Bu kokuşmuş düzen büyük kalabalıkların üzerine sinmiştir.
Hemen herkes elleriyle besledikçe, iyice semirmiştir statüko.
Ve kişi başına düşen samimiyetsizlik oranı arttıkça, hayat küçülür.
Peki bu sistemi değiştirmek mümkün müdür?
Elbette!
Dünyada çok daha ciddi değişim ya da dönüşüm süreçlerinin yaşandığı nice coğrafya vardır.

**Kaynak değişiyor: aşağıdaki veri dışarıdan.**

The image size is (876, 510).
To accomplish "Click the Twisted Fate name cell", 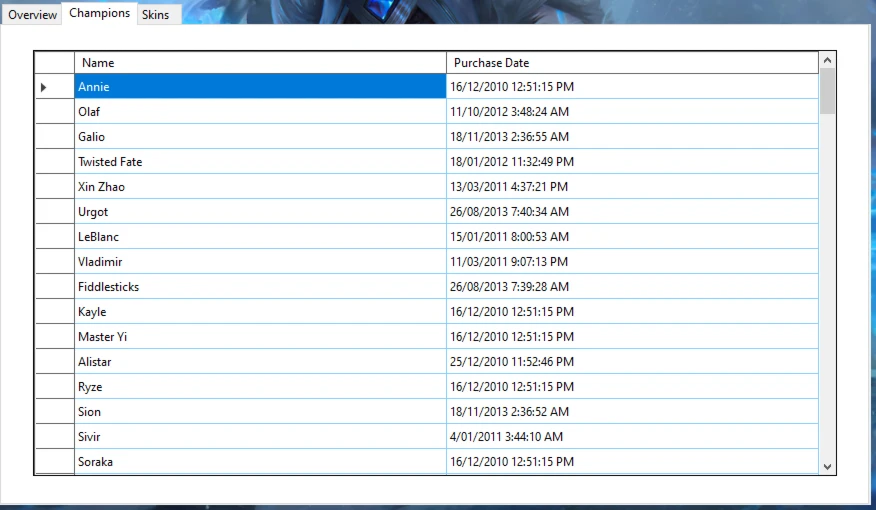I will click(x=260, y=162).
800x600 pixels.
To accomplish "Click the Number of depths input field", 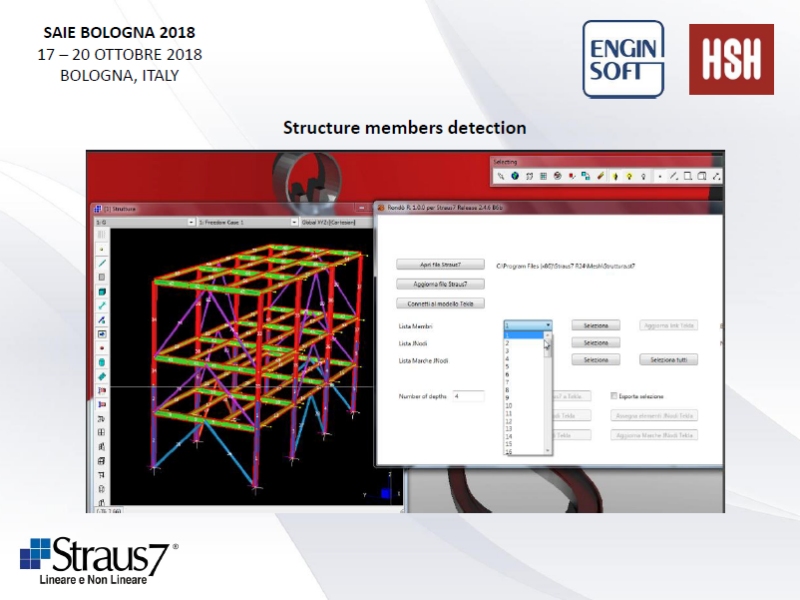I will click(468, 396).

Sistemi dönüştürmek için önce zihniyetleri değiştirmek gerekir; sonra kararlılık, irade ve cesaret!
* * *
İyi bir hukuk düzenine ihtiyacımız var.
Ölçütü, kriteri, yaptırımı, otoritesi olmalı hayatın!

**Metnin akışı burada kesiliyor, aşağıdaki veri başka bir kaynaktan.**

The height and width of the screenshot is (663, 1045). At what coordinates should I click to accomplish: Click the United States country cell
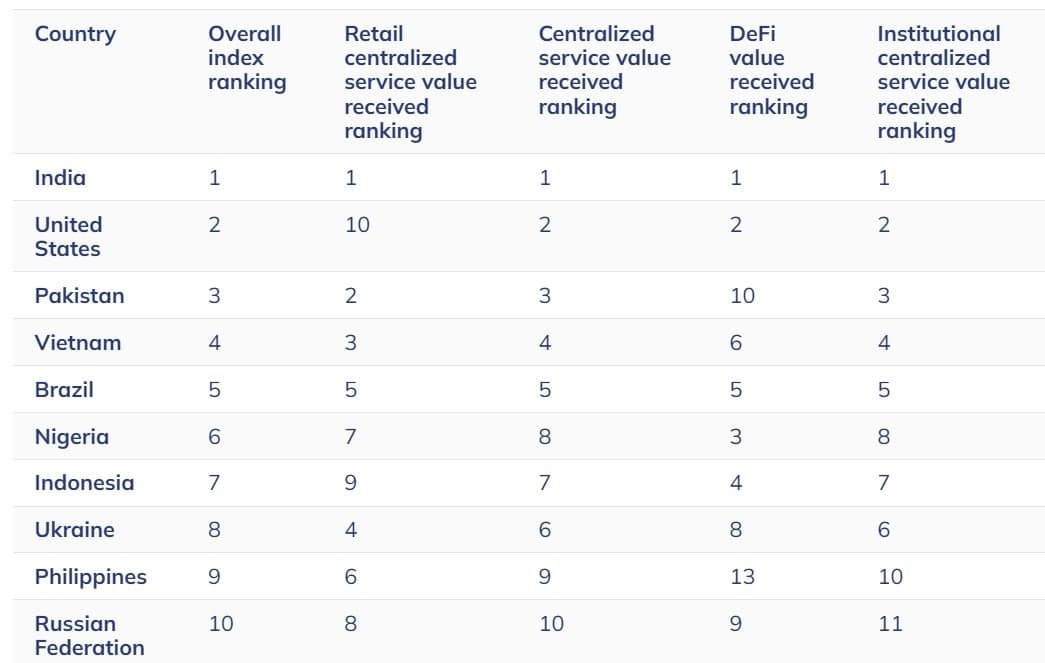pos(68,237)
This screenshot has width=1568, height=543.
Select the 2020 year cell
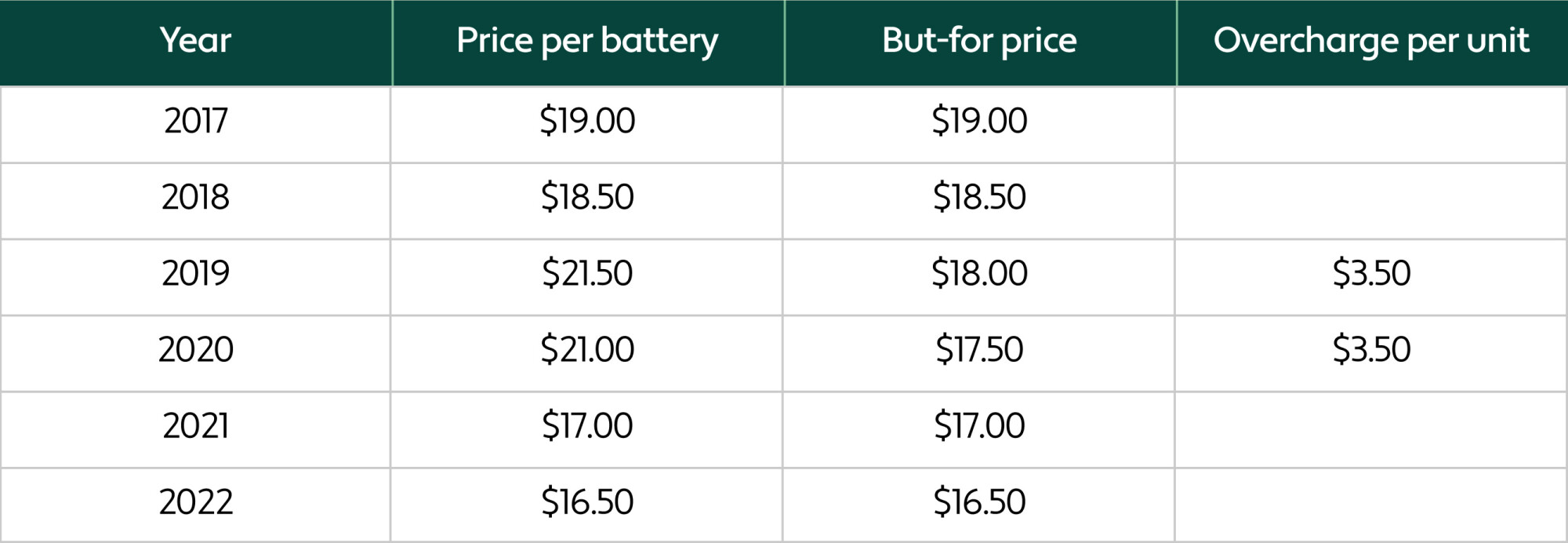point(195,349)
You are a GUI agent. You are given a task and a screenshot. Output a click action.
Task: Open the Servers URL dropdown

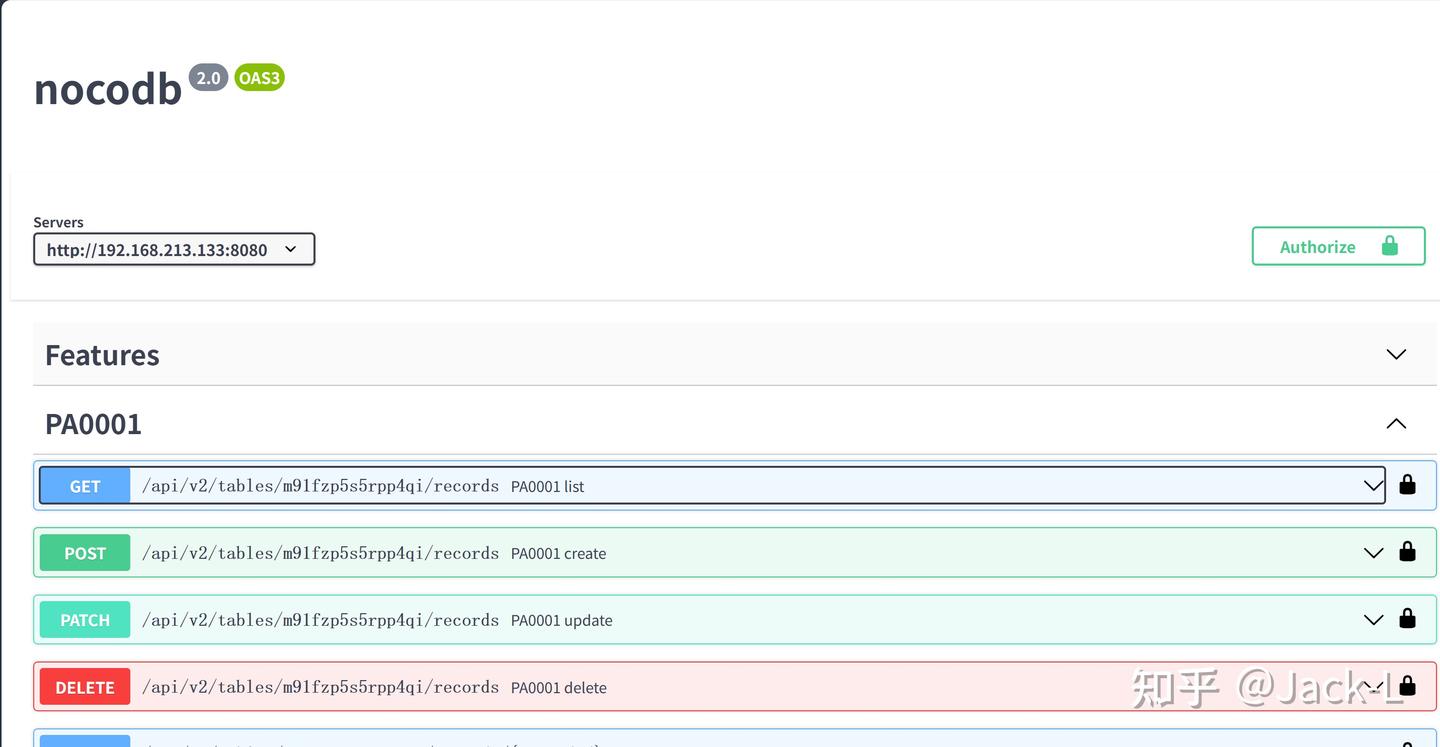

Ve bunlar “ayrımsız” uygulanmalı.
Çünkü bu toplum “bahaneler” toplumudur.
Geniş yığınların mutlak bir sebebi vardır, kendi ayıbını normalleştirmek adına!
En önemli kolaycılık bir başkasının ayıbını işaret etmek, böylece aradan sıyrılmaktır.
Tüm “ama”ların ortadan kalkacağı bir sistemdir istediğimiz.
Yasalar ya da kriterler dünyanın ölçütleri dışındaysa, bu uğurda mücadele eder ve değişirsiniz.
Ama değişmediği sürece de uyarsınız.
* * *
Ne olursa olsun tabandan tavana ayrımsız herkes bedelini ödemelidir, her yanlışın.
İşte temel sorun bu “hesabı” soracak irade eksikliğidir!
Bu eksiklik gizli bir uzlaşıyla yönetilir.
Böylece seçen ve seçilen dirsek temasıyla içimizde büyüyen kokuşmuşluk hali, yarınlara dair umutları çürütür.
* * *
Ve en büyük defomuz elbette ayıplı bir coğrafyada kurduğumuz eğreti devlettir.
Dünyanın tanıyacağı bir “çözüm”e ihtiyaç halen çok yaşamsaldır.
Çalıntı bir yerde, çalıntı hayatlar yaşarsınız, en fazla!